---------- EXERCISE PASSAGE
The Ljung-Box test Q2 statistics for the Figures 2, 3, 4, 5, 6 and 7 are, on average,
significant at the 5% for all reported lags confirming the presence of heteroscedasticity in the
stock return series.
Table 2 shows the results of unit root test for the oil price return series. The Augmented
Dickey-Fuller test and Phillips-Perron test statistics for the oil price return series are less than
their critical values at the 1%, 5% and 10% level. This shows that the oil price return series has
no unit root. Thus, there is no need to difference the data.
--------------------
---------- ENTRIES PROVIDED
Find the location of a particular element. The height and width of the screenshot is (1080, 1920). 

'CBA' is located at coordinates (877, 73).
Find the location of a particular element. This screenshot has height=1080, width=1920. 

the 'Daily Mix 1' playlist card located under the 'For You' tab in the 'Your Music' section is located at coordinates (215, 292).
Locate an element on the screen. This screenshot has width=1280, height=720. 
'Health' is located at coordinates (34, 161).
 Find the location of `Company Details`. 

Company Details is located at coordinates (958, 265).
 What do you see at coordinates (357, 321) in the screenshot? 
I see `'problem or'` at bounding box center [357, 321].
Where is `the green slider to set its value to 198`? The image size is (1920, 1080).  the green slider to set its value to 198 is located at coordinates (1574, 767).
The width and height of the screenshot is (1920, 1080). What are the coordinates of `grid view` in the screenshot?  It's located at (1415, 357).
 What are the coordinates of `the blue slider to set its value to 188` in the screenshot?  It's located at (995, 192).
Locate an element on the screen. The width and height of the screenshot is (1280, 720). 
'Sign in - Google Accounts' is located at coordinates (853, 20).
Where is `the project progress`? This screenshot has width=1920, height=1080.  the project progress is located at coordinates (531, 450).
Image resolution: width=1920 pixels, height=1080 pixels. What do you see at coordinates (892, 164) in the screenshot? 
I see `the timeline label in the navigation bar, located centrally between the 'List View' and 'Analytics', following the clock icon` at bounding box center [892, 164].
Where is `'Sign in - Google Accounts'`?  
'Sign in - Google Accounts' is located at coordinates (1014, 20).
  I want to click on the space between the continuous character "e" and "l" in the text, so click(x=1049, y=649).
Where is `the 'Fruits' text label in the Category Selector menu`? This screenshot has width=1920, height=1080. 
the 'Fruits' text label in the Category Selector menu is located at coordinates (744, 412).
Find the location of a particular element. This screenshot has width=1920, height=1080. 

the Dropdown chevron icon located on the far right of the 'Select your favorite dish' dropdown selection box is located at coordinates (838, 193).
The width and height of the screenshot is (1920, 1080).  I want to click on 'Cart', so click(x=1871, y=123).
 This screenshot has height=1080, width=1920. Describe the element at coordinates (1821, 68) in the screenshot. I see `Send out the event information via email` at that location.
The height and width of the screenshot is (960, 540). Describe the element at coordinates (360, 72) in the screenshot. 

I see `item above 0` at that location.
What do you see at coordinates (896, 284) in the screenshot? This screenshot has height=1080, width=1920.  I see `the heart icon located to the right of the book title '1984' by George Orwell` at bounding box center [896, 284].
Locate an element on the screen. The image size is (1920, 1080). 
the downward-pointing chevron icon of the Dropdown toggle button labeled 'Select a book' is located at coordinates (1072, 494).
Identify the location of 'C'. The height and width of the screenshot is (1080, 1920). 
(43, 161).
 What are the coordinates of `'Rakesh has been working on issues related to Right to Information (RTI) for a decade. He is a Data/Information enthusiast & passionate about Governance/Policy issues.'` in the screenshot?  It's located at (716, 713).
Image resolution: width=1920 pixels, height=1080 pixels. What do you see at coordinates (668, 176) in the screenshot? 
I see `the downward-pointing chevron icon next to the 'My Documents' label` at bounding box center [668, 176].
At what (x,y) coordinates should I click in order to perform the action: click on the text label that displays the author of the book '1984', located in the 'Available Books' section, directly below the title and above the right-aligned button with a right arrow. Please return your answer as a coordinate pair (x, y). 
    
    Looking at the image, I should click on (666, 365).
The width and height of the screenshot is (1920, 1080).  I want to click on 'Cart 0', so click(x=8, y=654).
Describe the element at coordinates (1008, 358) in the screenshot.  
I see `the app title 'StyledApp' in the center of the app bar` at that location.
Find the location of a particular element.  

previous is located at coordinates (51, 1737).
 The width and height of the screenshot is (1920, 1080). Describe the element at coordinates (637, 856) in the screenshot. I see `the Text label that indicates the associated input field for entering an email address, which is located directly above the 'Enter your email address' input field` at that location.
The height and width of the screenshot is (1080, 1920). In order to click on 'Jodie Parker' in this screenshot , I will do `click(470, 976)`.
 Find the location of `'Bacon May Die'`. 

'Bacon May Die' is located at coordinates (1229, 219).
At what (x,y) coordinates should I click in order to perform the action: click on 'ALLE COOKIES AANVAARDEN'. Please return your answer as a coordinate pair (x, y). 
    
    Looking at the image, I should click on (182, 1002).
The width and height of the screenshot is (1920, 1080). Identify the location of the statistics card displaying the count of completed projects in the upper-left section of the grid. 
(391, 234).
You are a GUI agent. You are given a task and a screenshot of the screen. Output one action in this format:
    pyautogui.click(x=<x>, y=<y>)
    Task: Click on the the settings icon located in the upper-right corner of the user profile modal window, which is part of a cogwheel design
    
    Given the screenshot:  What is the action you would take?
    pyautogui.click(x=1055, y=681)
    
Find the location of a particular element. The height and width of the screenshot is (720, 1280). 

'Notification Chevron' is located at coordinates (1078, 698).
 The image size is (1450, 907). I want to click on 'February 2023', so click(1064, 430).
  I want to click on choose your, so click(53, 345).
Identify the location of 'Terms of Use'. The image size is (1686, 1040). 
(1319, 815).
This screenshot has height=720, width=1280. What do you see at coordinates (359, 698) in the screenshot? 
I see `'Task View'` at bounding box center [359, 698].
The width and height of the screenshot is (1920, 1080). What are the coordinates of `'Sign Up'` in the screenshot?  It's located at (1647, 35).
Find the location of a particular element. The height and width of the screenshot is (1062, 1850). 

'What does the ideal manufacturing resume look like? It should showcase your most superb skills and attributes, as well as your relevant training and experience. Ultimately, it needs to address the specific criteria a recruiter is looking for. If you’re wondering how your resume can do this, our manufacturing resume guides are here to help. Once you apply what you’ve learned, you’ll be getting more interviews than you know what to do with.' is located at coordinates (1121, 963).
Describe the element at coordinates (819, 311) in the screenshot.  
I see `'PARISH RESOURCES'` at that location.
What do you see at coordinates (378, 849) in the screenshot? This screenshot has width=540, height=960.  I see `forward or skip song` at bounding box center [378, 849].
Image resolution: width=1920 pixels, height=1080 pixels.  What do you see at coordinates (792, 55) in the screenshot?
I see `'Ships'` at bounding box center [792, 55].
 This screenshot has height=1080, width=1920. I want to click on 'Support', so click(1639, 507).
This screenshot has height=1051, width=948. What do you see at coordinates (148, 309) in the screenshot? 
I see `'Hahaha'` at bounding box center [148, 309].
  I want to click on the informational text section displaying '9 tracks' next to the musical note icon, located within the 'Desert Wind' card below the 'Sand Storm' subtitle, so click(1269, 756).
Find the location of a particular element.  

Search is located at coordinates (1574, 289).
--------------------
### WHAT TO DO
**A.** Summarize the passage on the stock and oil price return tests in two sentences.
**B.** Extend the passage on the stock and oil price return tests, beginning after its final sentence.

### EXERCISE ANSWERS
**A.** On average, the Ljung-Box Q2 statistics for Figures 2 through 7 are significant at the 5% level for all reported lags, which confirms heteroscedasticity in the stock return series. In Table 2, the Augmented Dickey-Fuller and Phillips-Perron statistics for the oil price return series are below their critical values at the 1%, 5% and 10% levels, showing that the series has no unit root and need not be differenced.

**B.**
In summary, the analysis of the oil price return indicates that the empirical distribution
of returns in the oil price returns market is non-normal, with very thick tails for the all countries
average spot price (ALL), Non-OPEC countries average spot price (NOPEC), Nigeria Bonny
Light spot price (BL), Nigeria Forcados spot price (FD), OPEC countries average spot price
(OPEC) and United States spot price (US). The leptokurtosis reflects the fact that the market is
characterised by very frequent medium or large changes. These changes occur with greater
frequency than what is predicted by the normal distribution. The empirical distribution
confirms the presence of a non-constant variance or volatility clustering. Volatility clustering is
apparent in Figure 8. This implies that volatility shocks today influence the expectation of
volatility many periods in the future.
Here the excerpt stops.